Il senso di colpa ha una sua precisa sede nel cervello. Anzi, più d’una, visto che si tratta di un’emozione complessa e che ne esistono più forme. Per la prima volta, alcuni ricercatori italiani non solo hanno trovato quali aree vengono attivate da questi sentimenti, ma sono persino riusciti a distinguere tra senso di colpa deontologico (legato alla trasgressione di norme morali condivise dalla società) e altruistico (quello che si prova di fronte a un’ingiustizia, anche se non siamo stati noi a causarla). La scoperta è dell’équipe del Laboratorio di Neuroimmagini della Fondazione Santa Lucia di Roma guidata da Marco Bozzali, che ha lavorato in collaborazione con l’Associazione di Psicoterapia Cognitiva.

Nello studio, una serie di immagini concepite per evocare senso di colpa (sia deontologico sia altruistico) sono state mostrate a un gruppo di 72 volontari (tra 21 e 38 anni) mentre questi erano sottoposti a imaging. Il test è stato poi ripetuto in un secondo gruppo di 22 volontari (con età compresa sempre tra 21 e i 38 anni). In questo caso, però, tutti i partecipanti sono stati coinvolti in un compito di immedesimazione emotiva.

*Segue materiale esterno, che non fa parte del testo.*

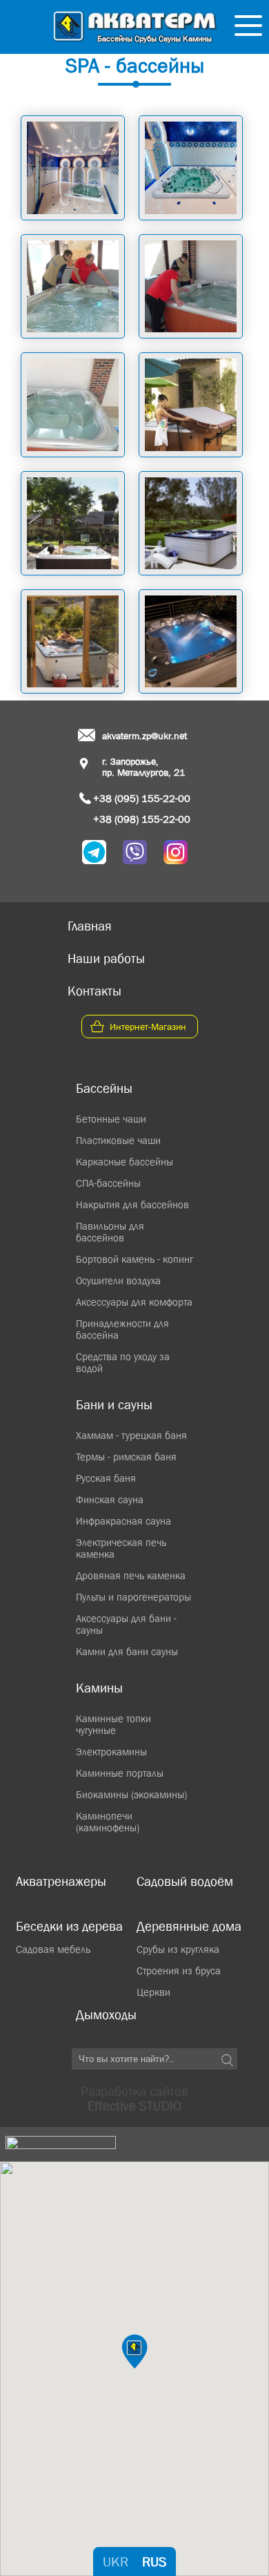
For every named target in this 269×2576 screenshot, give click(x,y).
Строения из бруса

Una prima analisi dei dati della risonanza magnetica ha mostrato che l’identificazione con la colpa porta all’attivazione di due aree cerebrali, ben diverse da quelle attivate dalla rabbia o dalla tristezza: la corteccia del cingolo anteriore e del cingolo posteriore (entrambe coinvolte in abilità cognitive complesse, dette superiori).

In un secondo momento, i ricercatori sono riusciti anche a distinguere le aree coinvolte nei due diversi tipi di senso di colpa: quello di natura deontologica attiva l’insula (coinvolta anche nella sensazione di disgusto), mentre quello di natura altruistica sembra attivare soprattutto la corteccia prefrontale mediale (area che sottostà ad attività sociali, legate all’interpretazione degli stati d’animo e dei comportamenti altrui). Al di là della variabilità individuale, i ricercatori hanno per la prima volta dimostrato che questi sentimenti sono legati a circuiti cerebrali ben precisi e distinti. I risultati sono on line su Human Brain Mapping.